Divergencias internas en la Fed y reevaluación del mercado sobre la probabilidad de recortes en diciembre
Tras la publicación de los datos, las declaraciones de los funcionarios de la Fed se convirtieron en el centro de atención. El presidente de la Reserva Federal de Nueva York, Williams, y el miembro de la Junta de la Fed, Mester, enviaron señales dovish, sugiriendo que un recorte en las tasas aún es posible en el “corto plazo”, y Mester afirmó claramente que, si tuviera voto decisivo, apoyaría una bajada de 25 puntos básicos en diciembre. Estas declaraciones impulsaron las expectativas del mercado sobre un recorte en diciembre: la probabilidad de recorte en la mañana era del 31%, y en el transcurso del día subió hasta el 71%.
No obstante, las voces hawkish también son fuertes. El presidente de la Reserva Federal de Dallas, Logan, y la presidenta de la Reserva Federal de Boston, Collins, coincidieron en que las tasas deben “mantenerse sin cambios durante un tiempo” para evaluar los efectos de la política, y Collins incluso enfatizó que “la política de restricción actual es muy adecuada”. Estas diferencias internas provocaron una volatilidad significativa en el mercado en corto plazo, beneficiando al dólar, que se fortaleció en un contexto de expectativas de recortes, reflejando la confusión de los inversores sobre la futura dirección de la política de la Fed.

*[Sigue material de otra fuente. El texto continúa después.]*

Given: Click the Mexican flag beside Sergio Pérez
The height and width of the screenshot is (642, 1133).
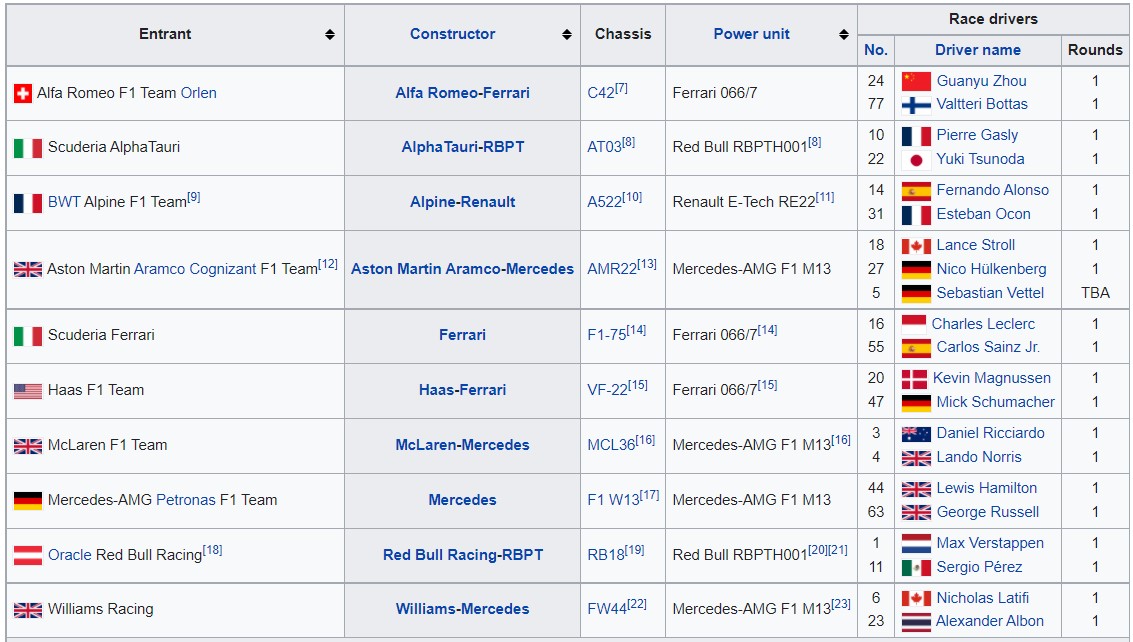Looking at the screenshot, I should (x=915, y=568).
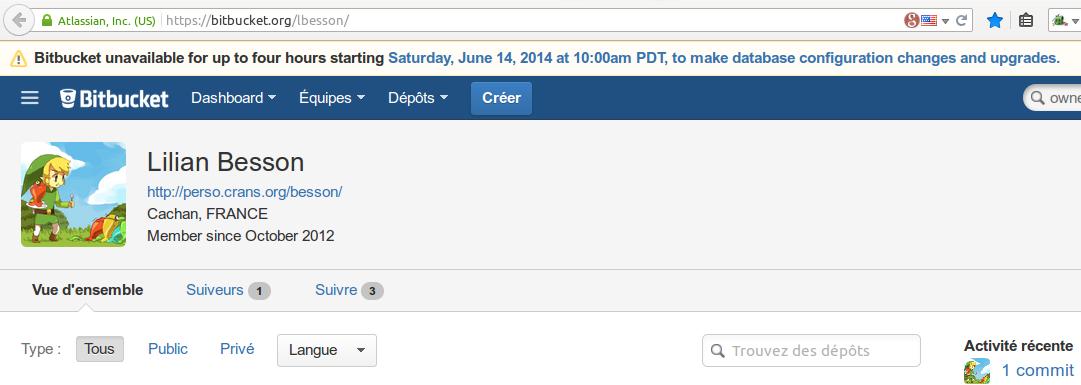Switch to the Suiveurs tab
Image resolution: width=1081 pixels, height=385 pixels.
pos(228,290)
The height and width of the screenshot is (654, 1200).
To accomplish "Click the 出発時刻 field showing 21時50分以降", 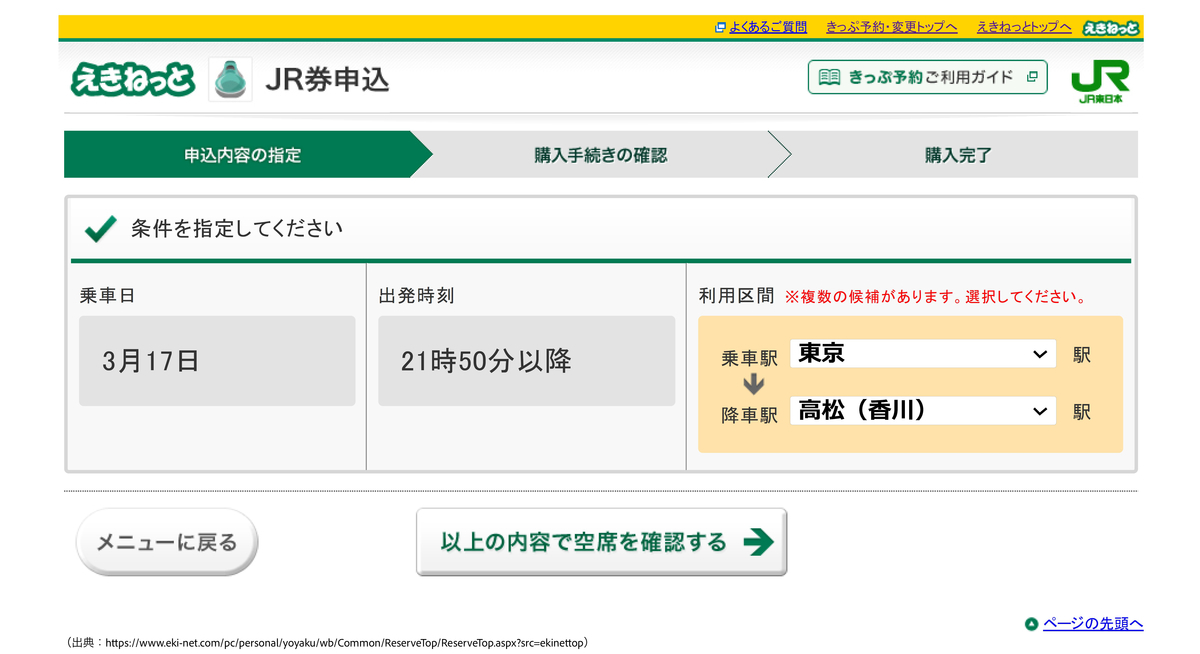I will pyautogui.click(x=526, y=361).
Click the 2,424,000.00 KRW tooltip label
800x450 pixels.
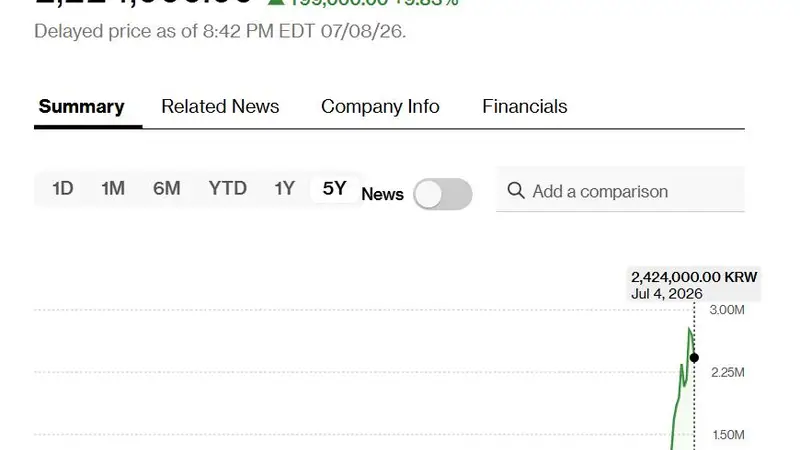[x=694, y=277]
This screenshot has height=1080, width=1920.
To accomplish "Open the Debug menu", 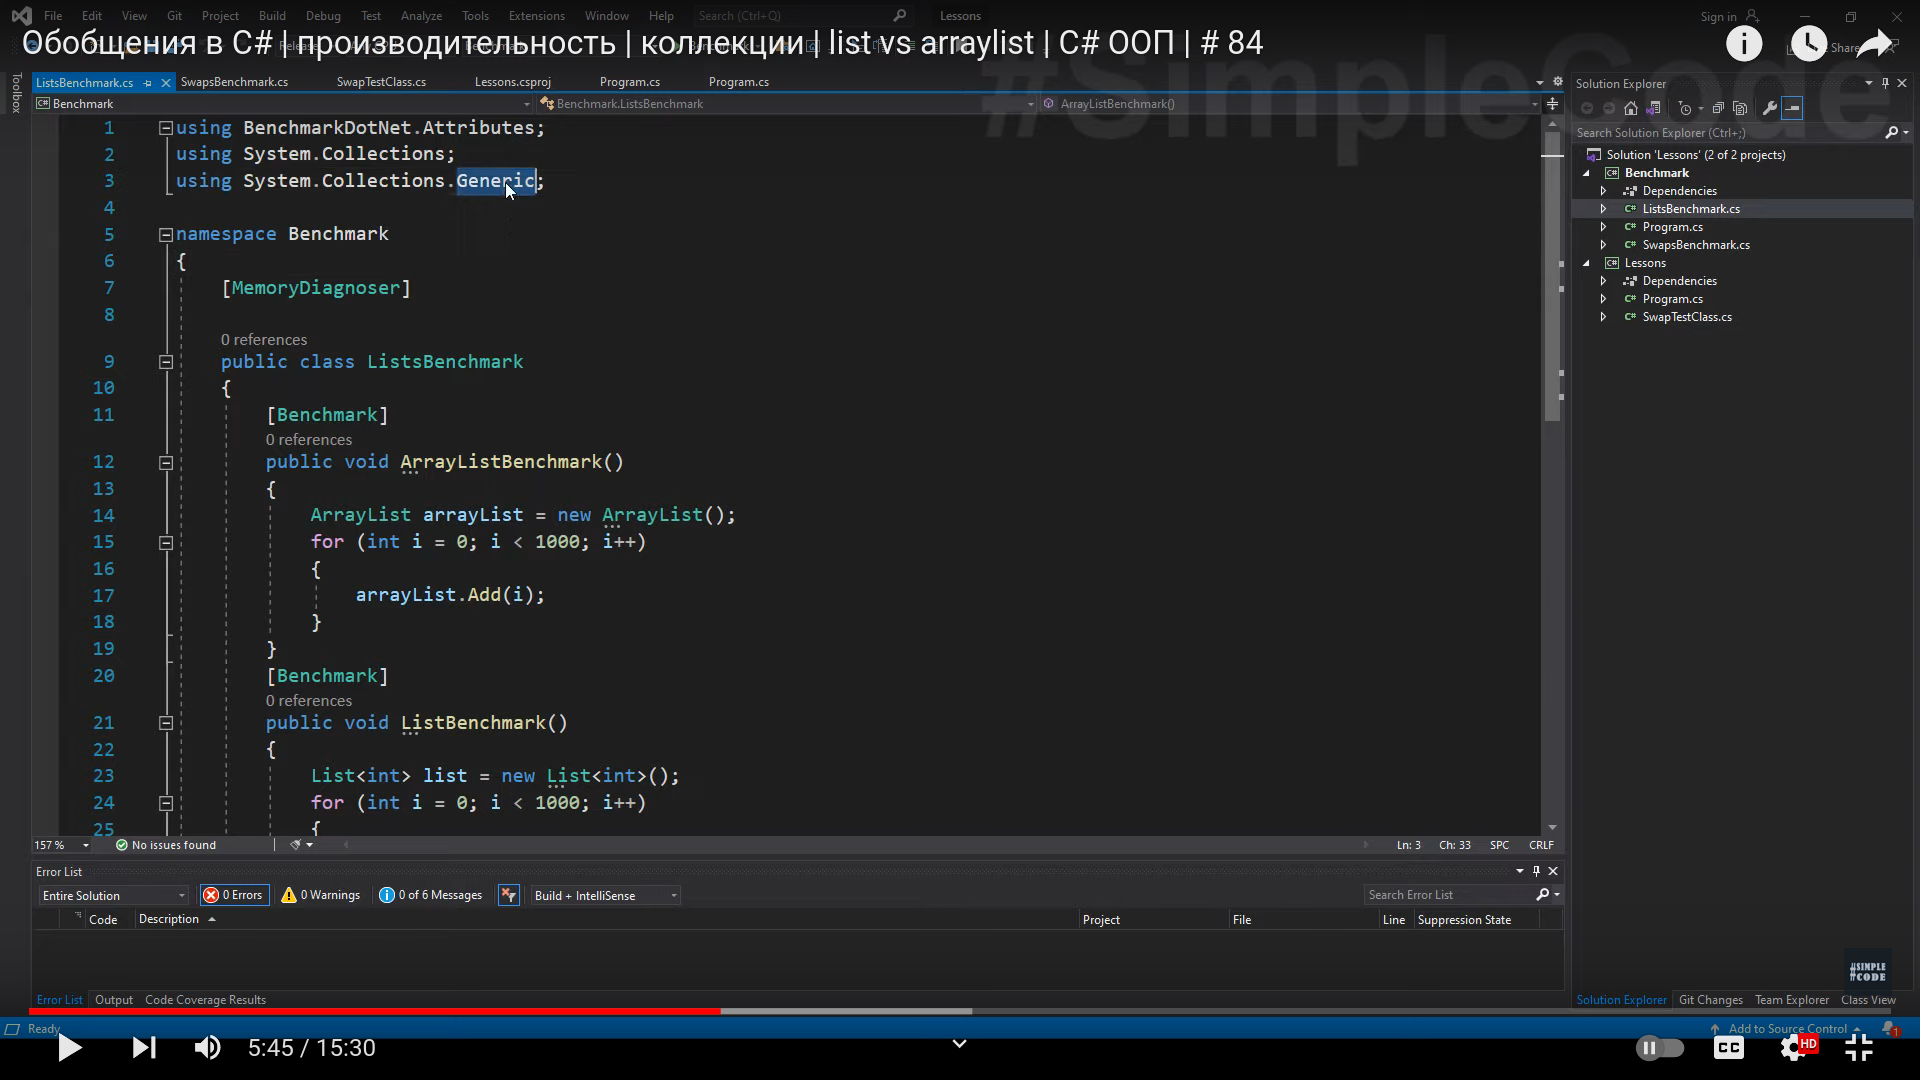I will pyautogui.click(x=322, y=16).
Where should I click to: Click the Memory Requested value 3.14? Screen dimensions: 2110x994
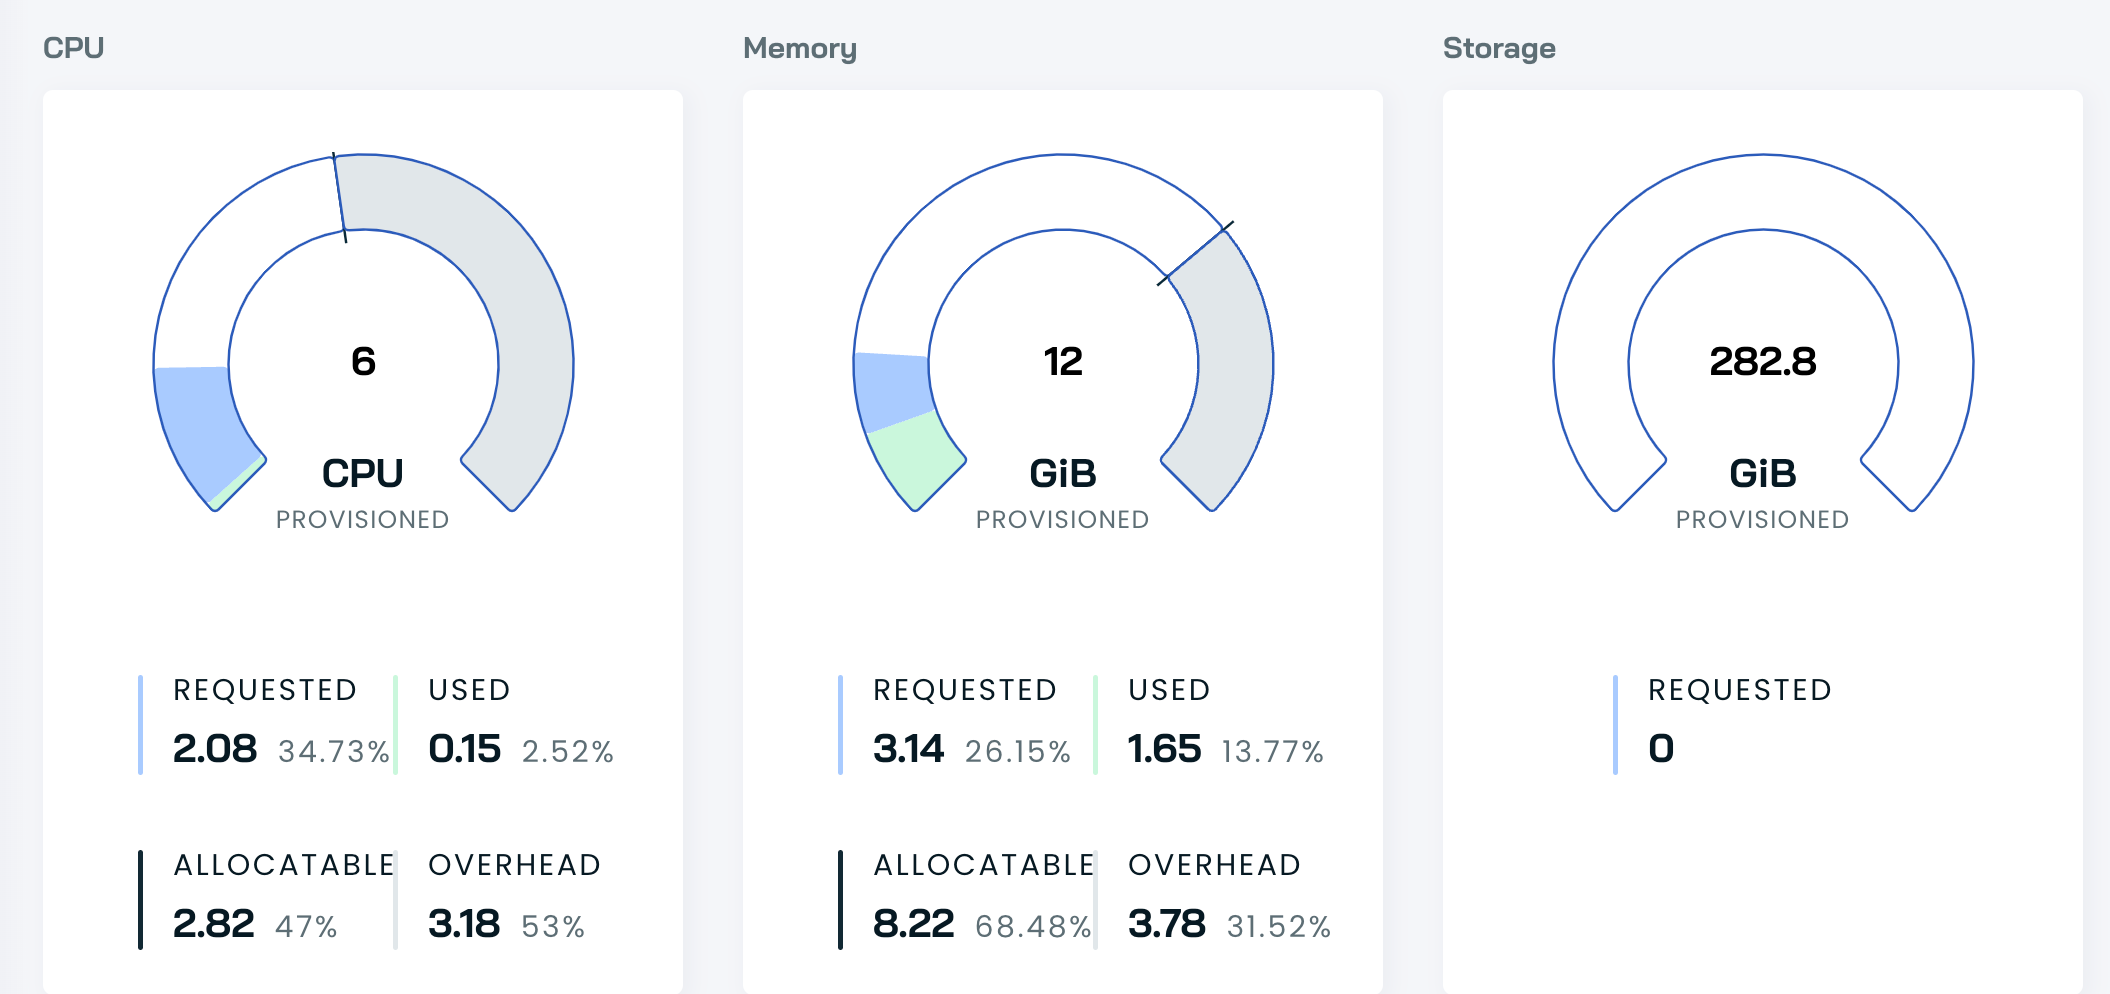908,749
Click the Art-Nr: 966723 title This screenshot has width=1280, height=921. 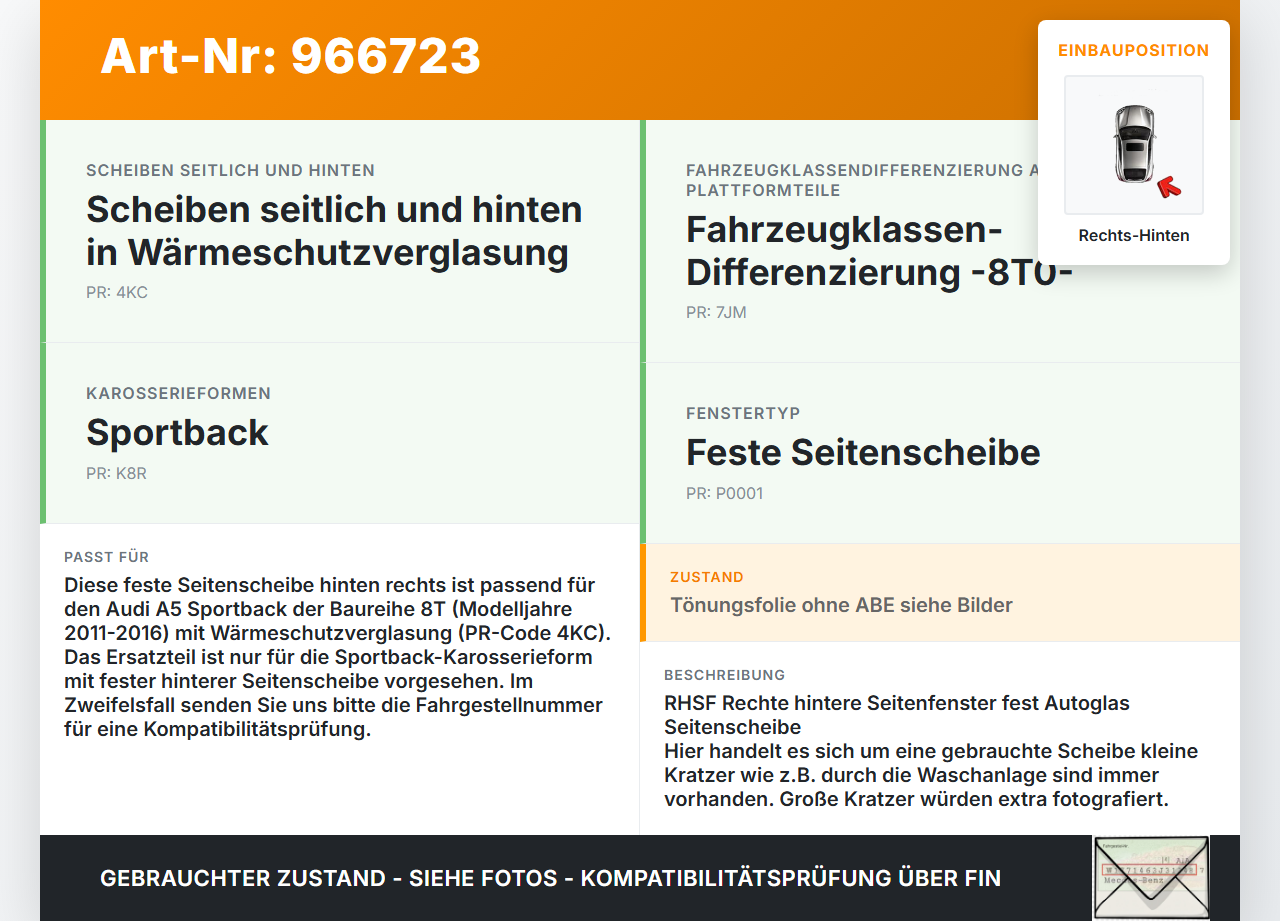289,57
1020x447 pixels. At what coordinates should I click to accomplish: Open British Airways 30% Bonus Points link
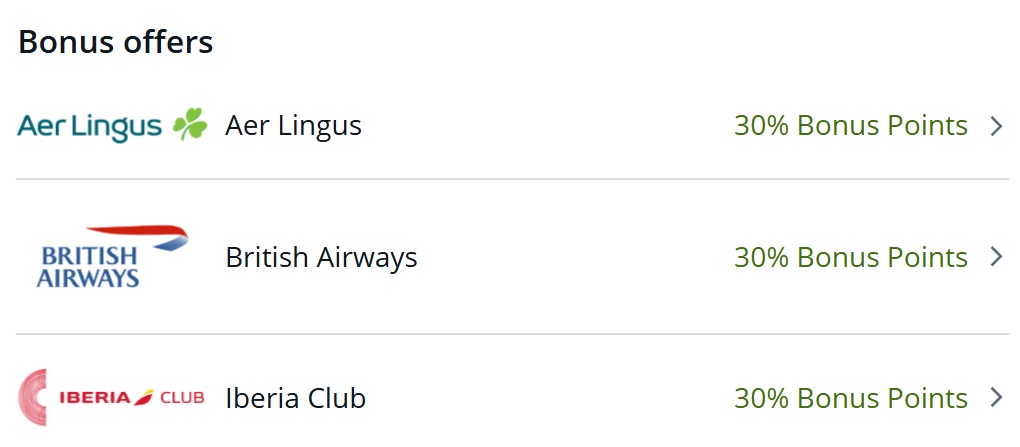pos(850,258)
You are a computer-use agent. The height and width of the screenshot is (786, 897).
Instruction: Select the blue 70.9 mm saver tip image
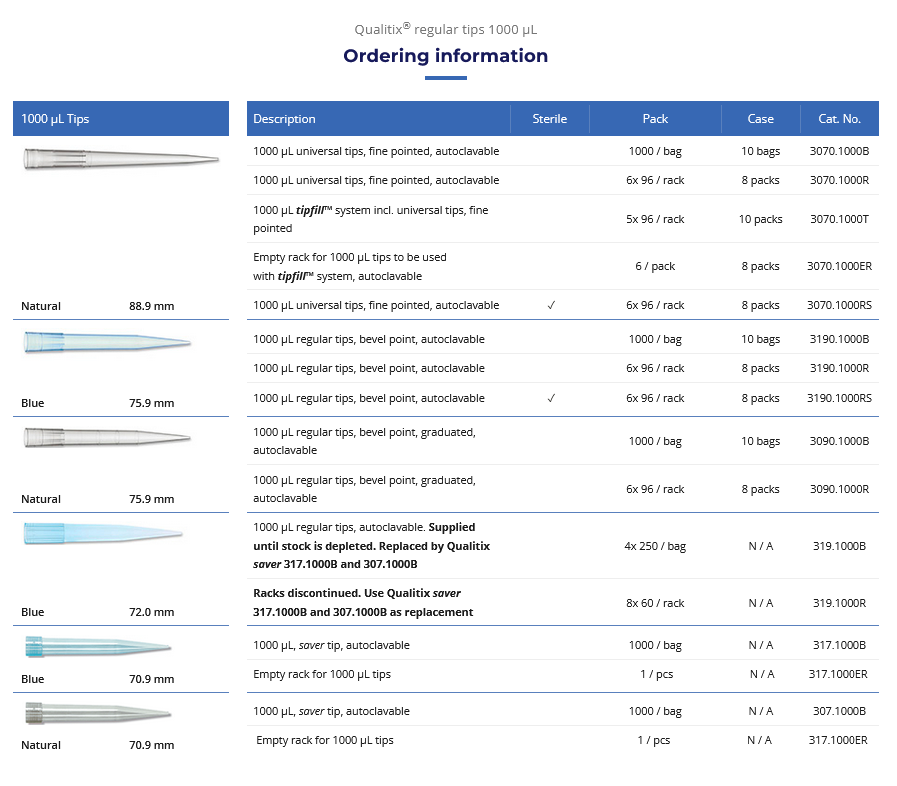(x=98, y=647)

El BCE insinúa paciencia, el PMI manufacturero de la zona euro entra en contracción
Por su parte, el Banco Central Europeo mantiene una postura relativamente estable. La presidenta Lagarde expresó confianza en que el banco cumplirá con su mandato de inflación, y la vicepresidenta de la institución, de Guindos, consideró que los riesgos de crecimiento están equilibrados y que los niveles de tasas de interés son apropiados. Estas declaraciones sugieren que el BCE no tiene planes inmediatos de ajuste. Sin embargo, los datos de la zona euro no son muy optimistas: el PMI manufacturero en noviembre cayó de 50 a 49.7, entrando por primera vez en zona de contracción, por debajo del pronóstico de 50.2; mientras tanto, el PMI de servicios subió a 53.1, ligeramente por encima de lo esperado.
El debilitamiento del PMI manufacturero añade presión bajista al euro, y dado que el dólar se mantiene fuerte por la resiliencia del sector manufacturero estadounidense, no es sorprendente que el euro/dólar siga presionado a la baja.
Análisis técnico: aparecen riesgos de ruptura, los bajistas dominan
Desde el punto de vista técnico, el euro/dólar ha estado en caída continua, y actualmente oscila cerca de 1.1500. Si cierra por debajo de 1.1491 en el día, se abrirá un espacio adicional a la baja. Los niveles de soporte recientes son 1.1468 (mínimo del 5 de noviembre) y 1.1405 (media móvil simple de 200 días).
Para que se produzca una reversión alcista, los compradores deben superar la media móvil simple de 20 días en 1.1566, y posteriormente recuperar la zona de 1.1641 a 1.1650 (intersección de las medias móviles simples de 50 y 100 días), lo que podría impulsar el precio hacia 1.1700. Por ahora, la fuerza bajista es suficiente, y la estabilidad de los soportes clave determinará la dirección futura.